*** EXCERPTED PASSAGE Section Begins ***

Several other forces have publicized details of their own similar responses, which include spot road checks on anyone seen driving. Meanwhile, a trade body for convenience store workers said “heavy-handed” officers were telling shopkeepers they couldn’t stock Easter eggs, lashing out at “overzealous enforcement and a misreading of the rules.”
Figures from across the political spectrum have raised concerns.
A former UK Supreme Court Justice, Johnathan Sumption, warned British policing risks slipping into territory usually occupied by authoritarian regimes and dictatorships.
“This is what a police state is like,” Sumption told BBC Radio on Monday. “It is a state in which a government can issue orders or express preferences with no legal authority, and the police will enforce ministers’ wishes.”
But those increased powers have nonetheless created an awkward dynamic in a country where police do not carry arms, and where the friendly caricature of a “bobby on the beat” still resonates.
The confusion is only heightened by the fact that Britain’s lockdown is looser than those in countries such as Italy or Spain. People are permitted to leave their homes to shop for basic necessities, exercise, providing medical services, or going to work if it is absolutely vital.
The Transport Secretary, Grant Shapps, told BBC Radio on Tuesday that people should not drive to a rural location to to take their dog for a walk — yet that’s not banned in the regulations, either.
Police urged to maintain public trust
Widespread debate about police coronavirus tactics first emerged last week, when Derbyshire’s force posted a video of drone footage showing unwitting people walking through the area’s Peak District National Park.
The clip highlighted a number of vehicles at a roadside stop, before featuring a couple walking their dog, and another man going for a walk by himself.
It did not appear obvious that either party was flouting the government’s guidelines on outdoor exercise. But the guidelines also warn against traveling, leading Derbyshire Police’s video to label the trips “not essential,” sparking a backlash online.
“We understand that people will have differing views about this post, however, we will not be apologetic for using any legal and appropriate methods to keep people safe,” the force responded on Twitter.
Since then, numerous examples of strict crackdowns have been highlighted — usually by police forces themselves, which have publicized their methods on social media, including spot checks on road users.
Criticism of police methods has been far from universal, and those ignoring social distancing rules by gathering in parks or holding parties have equally been the targets of public anger.
Shapps, the Transport Secretary, told Sky News on Tuesday that “the police are doing a difficult job and they are doing it well,” though he added: “I am sure there are individual examples where perhaps you look at it and think that is perhaps a bit further than they should have gone.”
But sensing the mounting concern over officers’ approach, one of the UK’s most senior police officers urged colleagues on Monday to maintain “the trust and confidence of the public.”
“How we police this pandemic will be remembered for many years to come,” assistant commissioner Neil Basu wrote in an opinion piece in The Telegraph newspaper.
Calls for clarity
Media reports on Tuesday suggested that the UK’s National Police Chiefs’ Council (NPCC) was issuing new guidelines to forces in the wake of mounting complaints, although a spokesperson for the NPCC disputed those suggestions in an email to CNN.

*** EXCERPTED PASSAGE Section Ends ***
*** THE DATA Section Begins ***

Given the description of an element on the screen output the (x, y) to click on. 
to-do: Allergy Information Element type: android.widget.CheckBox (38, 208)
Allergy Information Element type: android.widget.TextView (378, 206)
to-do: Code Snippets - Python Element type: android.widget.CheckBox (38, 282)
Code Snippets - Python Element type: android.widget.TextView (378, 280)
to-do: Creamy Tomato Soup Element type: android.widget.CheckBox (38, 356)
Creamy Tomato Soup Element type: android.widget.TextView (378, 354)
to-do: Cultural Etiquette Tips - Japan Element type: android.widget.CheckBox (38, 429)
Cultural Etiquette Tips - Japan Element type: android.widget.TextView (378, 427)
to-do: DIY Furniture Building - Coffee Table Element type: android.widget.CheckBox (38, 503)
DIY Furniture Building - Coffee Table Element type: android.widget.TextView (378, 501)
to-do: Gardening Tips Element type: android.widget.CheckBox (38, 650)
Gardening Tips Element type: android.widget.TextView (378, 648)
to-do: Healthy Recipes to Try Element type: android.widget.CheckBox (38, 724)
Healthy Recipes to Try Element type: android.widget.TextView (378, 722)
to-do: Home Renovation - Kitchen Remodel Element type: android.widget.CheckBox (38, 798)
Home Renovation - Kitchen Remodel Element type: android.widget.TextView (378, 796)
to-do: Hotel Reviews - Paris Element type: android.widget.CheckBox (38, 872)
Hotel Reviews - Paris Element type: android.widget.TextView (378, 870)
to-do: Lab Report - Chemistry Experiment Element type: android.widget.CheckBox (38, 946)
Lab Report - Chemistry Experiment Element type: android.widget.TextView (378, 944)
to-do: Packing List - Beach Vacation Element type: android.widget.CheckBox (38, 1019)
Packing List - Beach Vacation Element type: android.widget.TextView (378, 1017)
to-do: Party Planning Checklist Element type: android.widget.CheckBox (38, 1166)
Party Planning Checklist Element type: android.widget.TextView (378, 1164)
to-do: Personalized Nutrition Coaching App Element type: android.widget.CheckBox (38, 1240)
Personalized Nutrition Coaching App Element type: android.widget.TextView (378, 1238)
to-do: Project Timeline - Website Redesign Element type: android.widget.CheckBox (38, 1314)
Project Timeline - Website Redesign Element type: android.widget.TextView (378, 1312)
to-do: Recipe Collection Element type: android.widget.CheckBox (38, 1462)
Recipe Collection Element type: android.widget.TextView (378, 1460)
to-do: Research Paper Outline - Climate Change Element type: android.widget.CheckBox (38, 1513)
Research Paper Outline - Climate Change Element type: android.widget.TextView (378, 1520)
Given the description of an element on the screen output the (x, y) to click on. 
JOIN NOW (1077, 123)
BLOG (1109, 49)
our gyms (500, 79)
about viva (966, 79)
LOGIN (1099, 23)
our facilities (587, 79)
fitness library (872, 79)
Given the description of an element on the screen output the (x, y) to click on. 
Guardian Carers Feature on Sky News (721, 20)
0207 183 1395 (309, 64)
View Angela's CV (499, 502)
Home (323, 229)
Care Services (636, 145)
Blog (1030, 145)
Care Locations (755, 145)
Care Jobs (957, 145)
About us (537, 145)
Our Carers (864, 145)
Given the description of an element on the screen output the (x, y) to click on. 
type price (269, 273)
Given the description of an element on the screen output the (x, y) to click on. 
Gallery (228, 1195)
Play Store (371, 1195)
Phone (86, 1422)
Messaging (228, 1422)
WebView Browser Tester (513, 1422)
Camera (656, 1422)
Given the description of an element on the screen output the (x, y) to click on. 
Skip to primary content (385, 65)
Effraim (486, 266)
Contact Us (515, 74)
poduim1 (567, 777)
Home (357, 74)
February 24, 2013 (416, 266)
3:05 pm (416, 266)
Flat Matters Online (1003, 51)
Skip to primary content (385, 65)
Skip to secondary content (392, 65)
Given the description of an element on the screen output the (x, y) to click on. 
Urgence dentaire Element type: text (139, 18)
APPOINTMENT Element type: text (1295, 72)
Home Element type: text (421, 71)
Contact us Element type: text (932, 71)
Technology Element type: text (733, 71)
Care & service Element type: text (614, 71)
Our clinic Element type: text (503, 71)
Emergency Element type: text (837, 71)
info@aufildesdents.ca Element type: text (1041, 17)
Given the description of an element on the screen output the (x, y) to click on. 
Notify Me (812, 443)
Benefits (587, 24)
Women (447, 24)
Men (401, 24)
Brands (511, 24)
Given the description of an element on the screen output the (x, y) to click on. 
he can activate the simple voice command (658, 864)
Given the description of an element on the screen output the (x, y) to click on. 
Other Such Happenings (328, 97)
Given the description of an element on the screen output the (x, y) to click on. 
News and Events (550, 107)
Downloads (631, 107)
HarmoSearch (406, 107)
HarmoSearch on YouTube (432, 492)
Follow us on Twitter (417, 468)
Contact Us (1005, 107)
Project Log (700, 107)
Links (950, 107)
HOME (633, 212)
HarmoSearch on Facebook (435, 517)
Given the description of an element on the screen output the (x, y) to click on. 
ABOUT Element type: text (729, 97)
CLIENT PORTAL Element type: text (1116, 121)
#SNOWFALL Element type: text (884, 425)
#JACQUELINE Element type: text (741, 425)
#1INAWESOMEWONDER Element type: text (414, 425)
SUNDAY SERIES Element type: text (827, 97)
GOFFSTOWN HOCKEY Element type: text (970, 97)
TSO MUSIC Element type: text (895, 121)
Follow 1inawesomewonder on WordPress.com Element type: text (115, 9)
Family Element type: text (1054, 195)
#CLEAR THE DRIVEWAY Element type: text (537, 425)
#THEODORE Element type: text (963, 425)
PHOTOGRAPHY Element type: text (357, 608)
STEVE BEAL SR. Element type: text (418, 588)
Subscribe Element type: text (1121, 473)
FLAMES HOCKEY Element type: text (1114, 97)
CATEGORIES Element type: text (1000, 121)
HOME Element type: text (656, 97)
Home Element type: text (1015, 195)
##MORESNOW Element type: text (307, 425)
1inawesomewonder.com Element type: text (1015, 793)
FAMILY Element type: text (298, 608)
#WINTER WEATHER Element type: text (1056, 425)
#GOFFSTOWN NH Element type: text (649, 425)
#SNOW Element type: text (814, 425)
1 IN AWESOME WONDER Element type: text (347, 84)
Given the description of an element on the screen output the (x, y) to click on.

*** THE DATA Section Ends ***

§ **WHAT IS REQUIRED**:
Please answer these questions from the article on UK police lockdown enforcement:
1. Which national park appeared in the drone footage that Derbyshire's force posted?
2. In which newspaper did Neil Basu write his opinion piece?
3. Which news outlet did Grant Shapps tell that "the police are doing a difficult job and they are doing it well"?

§ **TASK RESPONSE**:
1. The Peak District National Park.
2. The Telegraph.
3. Sky News.